Building workflows for use outside of GRAPEVNE#

Although this extends slightly beyond the basic usage of GRAPEVNE, it is useful to consider two scenarios where we may want to build a workflow and distribute it. The first is building the workflow for others to use, outside of GRAPEVNE.

Once you are happy with your workflow you can click Build as Workflow. This will produce a zip file containing a Snakefile (the default Snakemake workflow format), and the accompanying configuration files that to allow your workflow to be run outside of GRAPEVNE.

For example, to run your newly created workflow called build.zip outside of GRAPEVNE, simply unzip it, move into the build folder launch the workflow by typing ./run.sh.

This will launch the same series of steps as the Build and Test button, but without needing the GRAPEVNE application. There is also a ./build_container.sh script for creating a container from the provided Dockerfile, and ./run_workflow.sh which launches the container. These can be run locally, or remotely (i.e. cloud compute), as required.

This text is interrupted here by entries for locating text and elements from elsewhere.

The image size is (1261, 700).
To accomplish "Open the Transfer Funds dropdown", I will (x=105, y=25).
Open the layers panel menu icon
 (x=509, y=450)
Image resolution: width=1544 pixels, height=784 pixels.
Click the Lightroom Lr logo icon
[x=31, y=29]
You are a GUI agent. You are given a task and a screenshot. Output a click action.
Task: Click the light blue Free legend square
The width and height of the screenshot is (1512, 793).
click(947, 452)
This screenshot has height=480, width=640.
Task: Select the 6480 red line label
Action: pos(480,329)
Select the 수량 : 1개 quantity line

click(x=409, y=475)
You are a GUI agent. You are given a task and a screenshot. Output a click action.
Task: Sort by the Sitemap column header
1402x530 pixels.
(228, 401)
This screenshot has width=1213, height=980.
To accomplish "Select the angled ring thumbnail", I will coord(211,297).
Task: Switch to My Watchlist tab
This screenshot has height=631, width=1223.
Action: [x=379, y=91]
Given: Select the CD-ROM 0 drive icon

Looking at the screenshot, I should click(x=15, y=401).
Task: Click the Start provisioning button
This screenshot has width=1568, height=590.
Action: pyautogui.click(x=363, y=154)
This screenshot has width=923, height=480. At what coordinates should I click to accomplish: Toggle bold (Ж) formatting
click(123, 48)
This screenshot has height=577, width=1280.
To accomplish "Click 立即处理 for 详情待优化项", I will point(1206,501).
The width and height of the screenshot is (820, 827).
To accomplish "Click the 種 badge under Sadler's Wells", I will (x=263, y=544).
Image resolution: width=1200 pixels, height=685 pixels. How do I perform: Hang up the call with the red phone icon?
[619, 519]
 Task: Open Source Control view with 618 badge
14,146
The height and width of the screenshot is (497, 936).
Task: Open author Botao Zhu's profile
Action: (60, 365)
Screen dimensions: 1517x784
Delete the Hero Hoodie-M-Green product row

Building workflows for use as modules#

The second basic scenario of workflow usage is using GRAPEVNE to create workflows composed of hierarchies of modules. This requires us to be able to make module from existing modules. Thankfully this is incredibly straightforward since the only special requirements to build a module instead of a workflow is that it contains only a single output. Clicking Build as Module creates a module, which is identical to the Build as Workflow button, except that we do not include the launch scripts, as modules are not intended to be launched independently. Once you build the module and unzip it, GRAPEVNE is able to read the configuration file and load the module ready for use. If all of the input ports were connected then the resulting module will have no input ports itself, but if some input ports were left unconnected, then these will be exposed in the editor for use.

Summary#

You are now able to build a workflow to either

distribute to others for use, or
use as a module in another workflow

Indeed, it is this form of hierarchical modularization that makes GRAPEVNE so powerful. However, to demonstrate this we will want to set-up our own repository for testing (which we discuss in the next set of tutorials).

Wait, but why is the workflow so slow on a first run?#

You may be wondering why the workflow was so slow to execute on its first run. After all, it was simply reading a file, filtering it, and plotting the result. The answer is that each module was set up to operate within a conda environment. These configurations come with the modules so that you don’t have to worry about them when building your workflows. Essentially, the conda environments set-up an isolated environment and download all of the necessary software to execute the contents of each module in a highly reproducible manner. Further details of conda environments and how snakemake / GRAPEVNE makes use of them are available in the next set of tutorials.